##### DATASET

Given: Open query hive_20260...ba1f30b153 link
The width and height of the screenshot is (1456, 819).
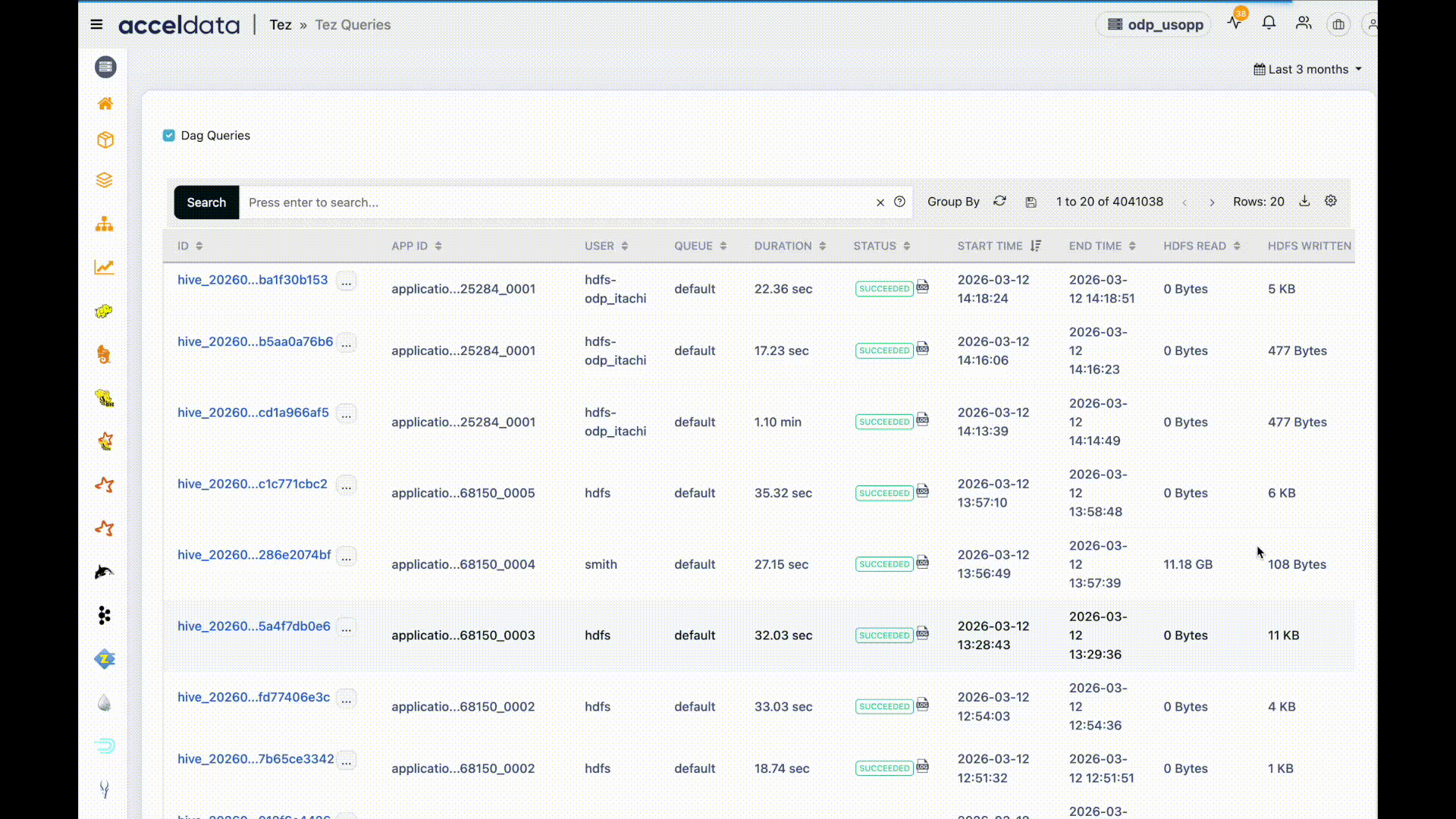Looking at the screenshot, I should pyautogui.click(x=253, y=280).
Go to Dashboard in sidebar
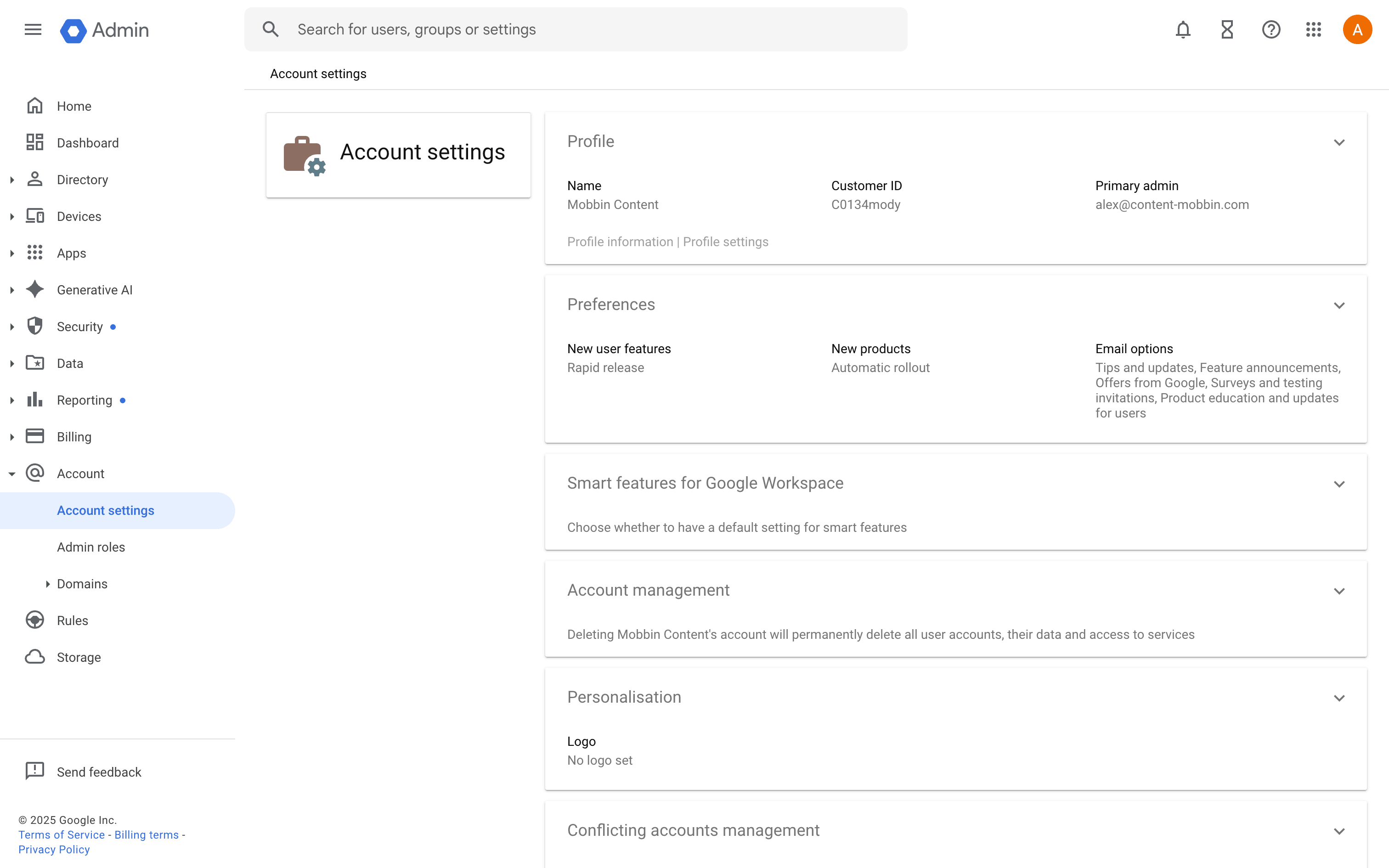 pyautogui.click(x=87, y=143)
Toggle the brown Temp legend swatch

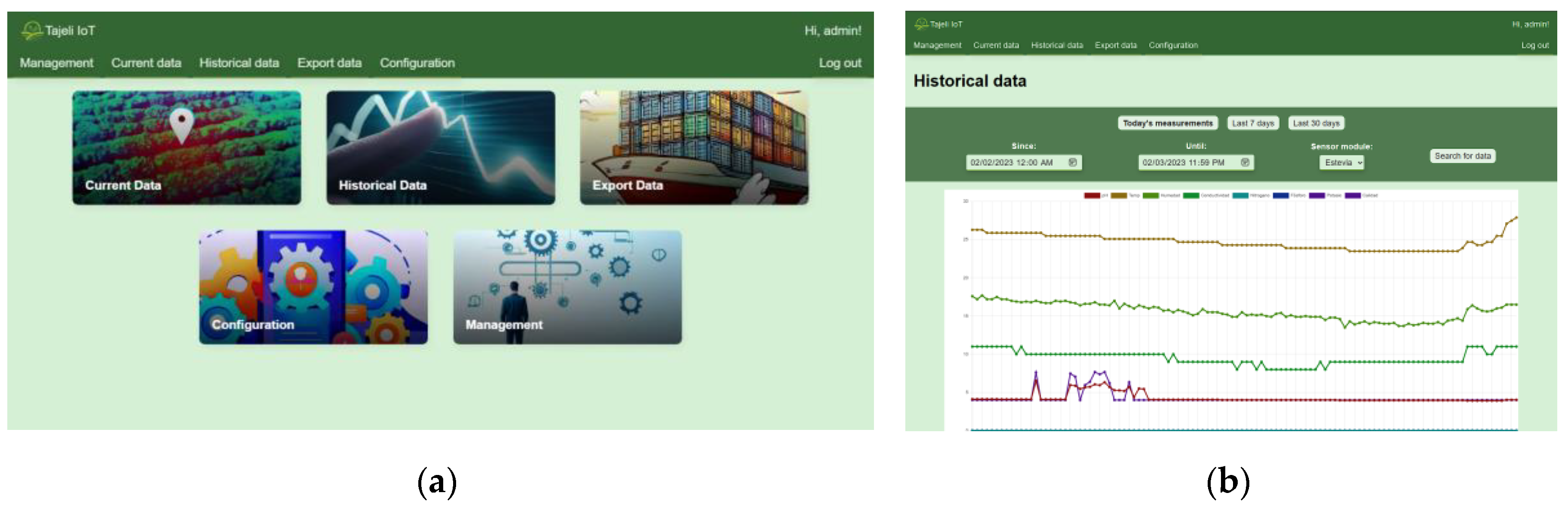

##########

TASK BRIEF
Please output all of the entries above exactly, but without any picture.

TASK OUTPUT
Given: Open query hive_20260...ba1f30b153 link
The width and height of the screenshot is (1456, 819).
Looking at the screenshot, I should pyautogui.click(x=253, y=280).
Go to Dashboard in sidebar
 pyautogui.click(x=87, y=143)
Toggle the brown Temp legend swatch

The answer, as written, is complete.